Dynamic, Lazy Schema at Scale

March 09, 2016 - San Francisco, CA

Schema management is some of the most painful database work and anything you can do to make it easier can dramatically reduce an enterprises’ iteration interval. At Fineo we are focused on delivering a scalable, enterprise grade time-series platform. While we do lots of the expected enterprise-y things - backups, end-to-end security, audting, etc - and some things enable us to iterate quickly (like in my Fineo ingest pipeline post).

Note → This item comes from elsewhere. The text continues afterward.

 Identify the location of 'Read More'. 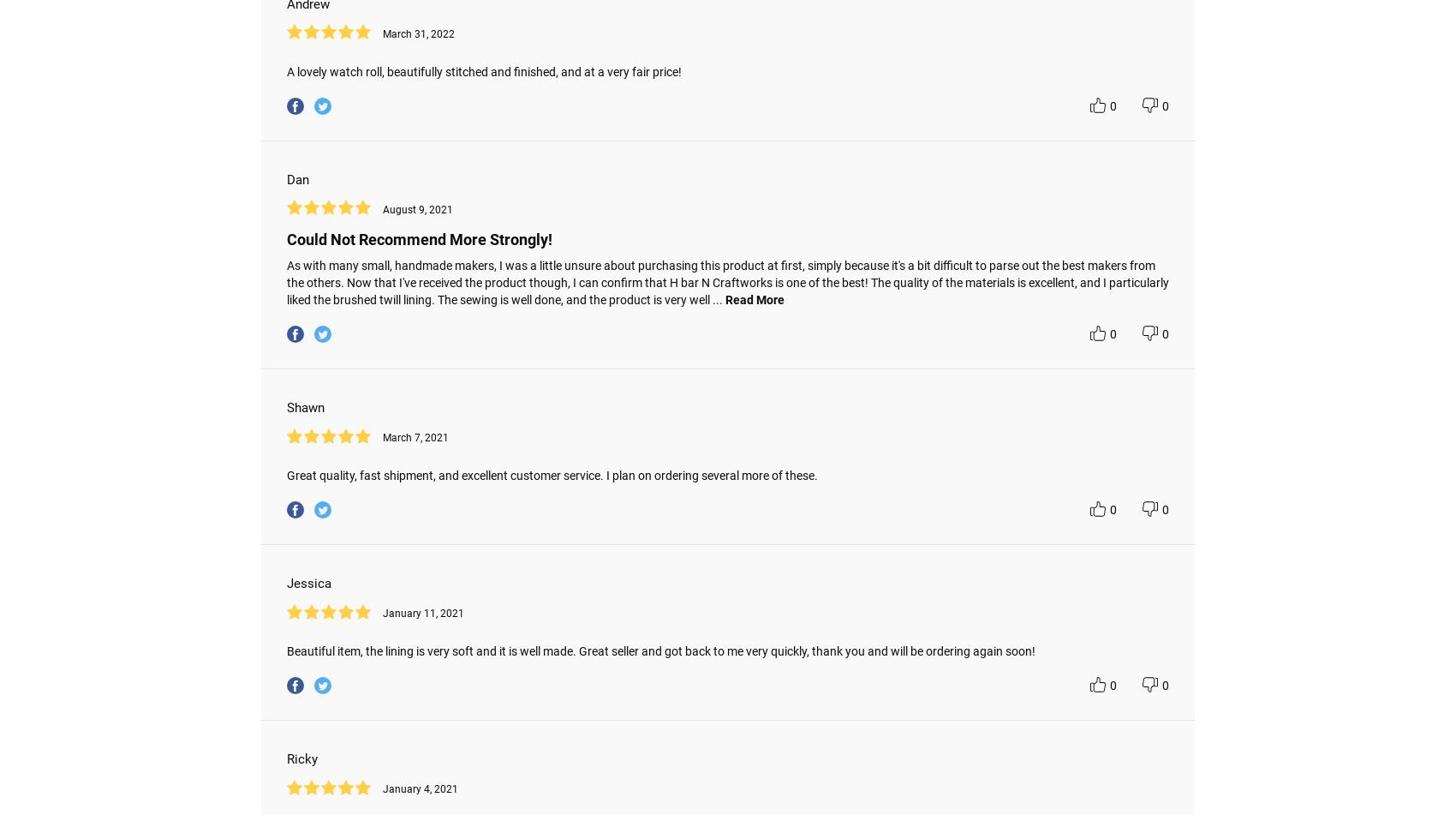
(755, 299).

However, today I’m going to talk about how we enable customers to have completely dynamic and lazy schema.

Dynanic, lazy schema means that at any point you can:

  • change the names of fields
  • group multiple physical names into a single field
  • query data before you have defined the schema

When it does come time to formalize your schema (up to a month after data has been written), Fineo will make suggestions about what type we think the data is and if it might actually just be an alias for another logical type, all based around the queries you have made on the un-schema’d data.

Lets take a look at an example where dynamic, lazy schema can be really useful.

Data Production Inc.

Suppose you work at Data Production Inc. (DPI) and are tasked with onboarding a new production line. You have a lot of machines to connect and then want to quicly analyze how the line is running so you can tweak it quickly. Then lets suppose you have a couple manufacturors of the same type of machine in your line - each has a slightly different name for the same kind of metrics, some metrics are from one machine and not in another.

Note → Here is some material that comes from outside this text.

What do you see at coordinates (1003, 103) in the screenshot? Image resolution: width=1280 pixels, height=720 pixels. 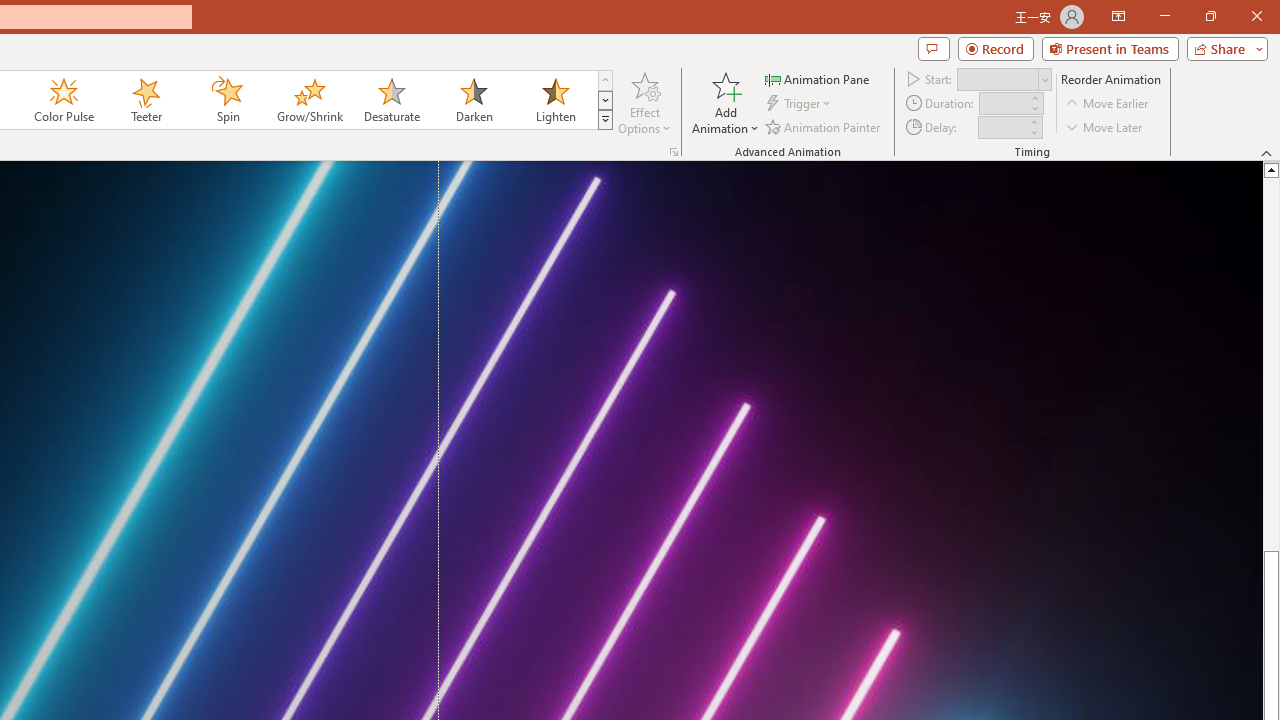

In the traditional RDBMS world, this problem can be a huge pain all by itself. You have to figure out all the different possible fields you will receive. Then you need to manually write the mapping to an known name (normalizing field names), manage empty values and retest the pipeline multiple times until you are are sure you caught all the bugs.

Basically your standard, pain-in-the-ass ingest work. Only after you have done all of this massaging can you even begin to look at your line and determine how its running.

Fineo = Easy Ingest

With Fineo, you don’t have to do almost any of that work. In fact, once you point your machines at our ingest endpoints, we will automagically tell you all the different fields. From there, you can point-and-click your way to the schema you want. Field name normalizations (aliasing) is a simple drag-and-drop. Empty values are automatically handled by our NoSQL backend.

And then it gets really cool.

You don’t even need to do any of that schema management until you have time to get around to it. Instead, you can start querying for fields immediately, just by knowing the names and what type you expect it to be. From there, you can use the whole world of SQL to slice and dice data, so you can quickly and easily get your line running.

You have up to a month to formalize your schema. Formalizing the schema makes it so we can auto-complete queries (from the UI) and dramatically speed up any analytics. However, you can also continue using the alias names for different fields that you had developed before formalizing the schema, so the queries you are already running will continue to run just fine.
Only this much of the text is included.